The above theorem was conjectured by my colleague Prof. Zhi-Wei Sun and proved by my other colleague Prof. Xuejun Guo. For more details, see here and here.
Let $A$ denote the Hermitian matrix with diagonal elements equal to zero and off-diagonal elements $(a_{ij})_{i\neq j}$ given by
\begin{eqnarray}
\frac{1}{1-x_{i-j}}, \quad\quad 1\leq i\neq j\le n-1,
\end{eqnarray}
where
\begin{eqnarray}
x_k=\zeta^k, \quad \forall~k.
\end{eqnarray}
Clearly the left-hand side of (1) is equal to $\det(A)$. It is more convenient to multiply $A$ from right with the following diagonal matrix
$B_s$ whose diagonal entries are given as
\begin{eqnarray}
1-x_{is}, \quad\quad 1\leq i\le n-1,
\end{eqnarray}
by fixing any $s\in\{-\frac{n-1}{2},-\frac{n-3}{2},\cdots,-1,1,2,\cdots,\frac{n-1}{2}\}$.
Define $C_s:= AB_s$. If $n$ is prime or $s=1$, we have
\begin{eqnarray}\label{eqn:keyEq}
\det(C_s)=\det(AB_s)=\det(A)\det(B_s)=n\det(A).
------------------------
SET TASK A
Answer these questions from the determinant excerpt:
(i) Who conjectured the theorem?
(ii) What value do the diagonal elements of $A$ have?
(iii) What is $C_s$ defined as?
SET TASK B
From the determinant excerpt, copy out word for word the part that opens with the words containing "Let $A$ denote" and closes with "x_k=\zeta^k, \quad \forall~k.".

EXTRACTED ENTRIES
------------------------
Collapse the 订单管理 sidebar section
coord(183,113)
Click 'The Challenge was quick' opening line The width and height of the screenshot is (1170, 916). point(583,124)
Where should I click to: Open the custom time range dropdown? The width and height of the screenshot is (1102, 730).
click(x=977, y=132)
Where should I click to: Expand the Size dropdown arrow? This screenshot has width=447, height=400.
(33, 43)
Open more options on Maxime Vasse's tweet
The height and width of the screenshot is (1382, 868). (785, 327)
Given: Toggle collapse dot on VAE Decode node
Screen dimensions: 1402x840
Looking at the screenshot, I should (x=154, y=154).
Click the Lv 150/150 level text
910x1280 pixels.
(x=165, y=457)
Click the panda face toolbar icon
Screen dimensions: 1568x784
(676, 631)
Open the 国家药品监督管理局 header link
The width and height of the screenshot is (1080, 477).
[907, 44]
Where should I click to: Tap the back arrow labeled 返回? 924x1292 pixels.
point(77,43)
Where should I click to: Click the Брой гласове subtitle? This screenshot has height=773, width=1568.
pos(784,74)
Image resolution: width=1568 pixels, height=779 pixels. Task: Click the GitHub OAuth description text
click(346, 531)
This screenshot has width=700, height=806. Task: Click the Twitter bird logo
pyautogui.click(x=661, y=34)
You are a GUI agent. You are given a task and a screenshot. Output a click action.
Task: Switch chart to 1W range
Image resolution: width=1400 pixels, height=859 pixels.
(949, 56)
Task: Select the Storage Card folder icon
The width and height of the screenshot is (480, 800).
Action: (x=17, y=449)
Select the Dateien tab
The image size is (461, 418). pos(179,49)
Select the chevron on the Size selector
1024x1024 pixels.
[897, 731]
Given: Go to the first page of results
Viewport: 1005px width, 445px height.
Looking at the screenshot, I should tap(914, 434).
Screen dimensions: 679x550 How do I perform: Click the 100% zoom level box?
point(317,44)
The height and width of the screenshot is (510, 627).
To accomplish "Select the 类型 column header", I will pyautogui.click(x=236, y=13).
------------------------
COMPLETE OUTPUT A
(i) Prof. Zhi-Wei Sun
(ii) Zero
(iii) $AB_s$

COMPLETE OUTPUT B
Let $A$ denote the Hermitian matrix with diagonal elements equal to zero and off-diagonal elements $(a_{ij})_{i\neq j}$ given by
\begin{eqnarray}
\frac{1}{1-x_{i-j}}, \quad\quad 1\leq i\neq j\le n-1,
\end{eqnarray}
where
\begin{eqnarray}
x_k=\zeta^k, \quad \forall~k.